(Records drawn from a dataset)
-=-=-=-=-

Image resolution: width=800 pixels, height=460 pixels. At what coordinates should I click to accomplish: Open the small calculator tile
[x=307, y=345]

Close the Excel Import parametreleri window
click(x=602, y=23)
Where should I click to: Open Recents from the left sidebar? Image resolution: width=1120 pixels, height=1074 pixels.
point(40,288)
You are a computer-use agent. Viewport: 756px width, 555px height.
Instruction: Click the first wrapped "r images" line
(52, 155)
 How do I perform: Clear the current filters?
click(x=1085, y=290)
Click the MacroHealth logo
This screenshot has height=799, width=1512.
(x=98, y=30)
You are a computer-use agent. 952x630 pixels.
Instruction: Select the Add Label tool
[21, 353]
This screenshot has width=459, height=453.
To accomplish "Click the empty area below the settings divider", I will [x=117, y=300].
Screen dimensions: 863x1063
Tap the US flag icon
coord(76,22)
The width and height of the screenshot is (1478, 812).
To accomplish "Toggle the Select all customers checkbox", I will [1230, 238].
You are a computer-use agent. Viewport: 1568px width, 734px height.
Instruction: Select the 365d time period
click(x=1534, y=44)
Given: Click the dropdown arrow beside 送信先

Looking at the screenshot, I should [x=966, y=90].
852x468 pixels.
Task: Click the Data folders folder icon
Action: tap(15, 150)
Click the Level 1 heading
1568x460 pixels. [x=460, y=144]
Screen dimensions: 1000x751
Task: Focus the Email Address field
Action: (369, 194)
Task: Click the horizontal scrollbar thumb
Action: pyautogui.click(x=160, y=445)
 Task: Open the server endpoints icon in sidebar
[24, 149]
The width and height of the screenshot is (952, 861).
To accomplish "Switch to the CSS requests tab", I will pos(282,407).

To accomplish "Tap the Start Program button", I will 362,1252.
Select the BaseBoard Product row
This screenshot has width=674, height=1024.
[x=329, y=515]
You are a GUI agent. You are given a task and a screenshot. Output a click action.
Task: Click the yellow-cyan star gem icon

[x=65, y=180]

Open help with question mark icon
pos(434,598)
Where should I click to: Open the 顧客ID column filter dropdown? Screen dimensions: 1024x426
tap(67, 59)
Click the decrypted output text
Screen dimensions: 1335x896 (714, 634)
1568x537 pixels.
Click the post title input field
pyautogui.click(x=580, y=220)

-=-=-=-=-

--- Assignment ---
Considering only the data above, return the lines in which "agent" occurs.

--- Response below ---
You are a computer-use agent. Viewport: 756px width, 555px height.
You are a computer-use agent. 952x630 pixels.
You are a computer-use agent. Viewport: 1568px width, 734px height.
You are a GUI agent. You are given a task and a screenshot. Output a click action.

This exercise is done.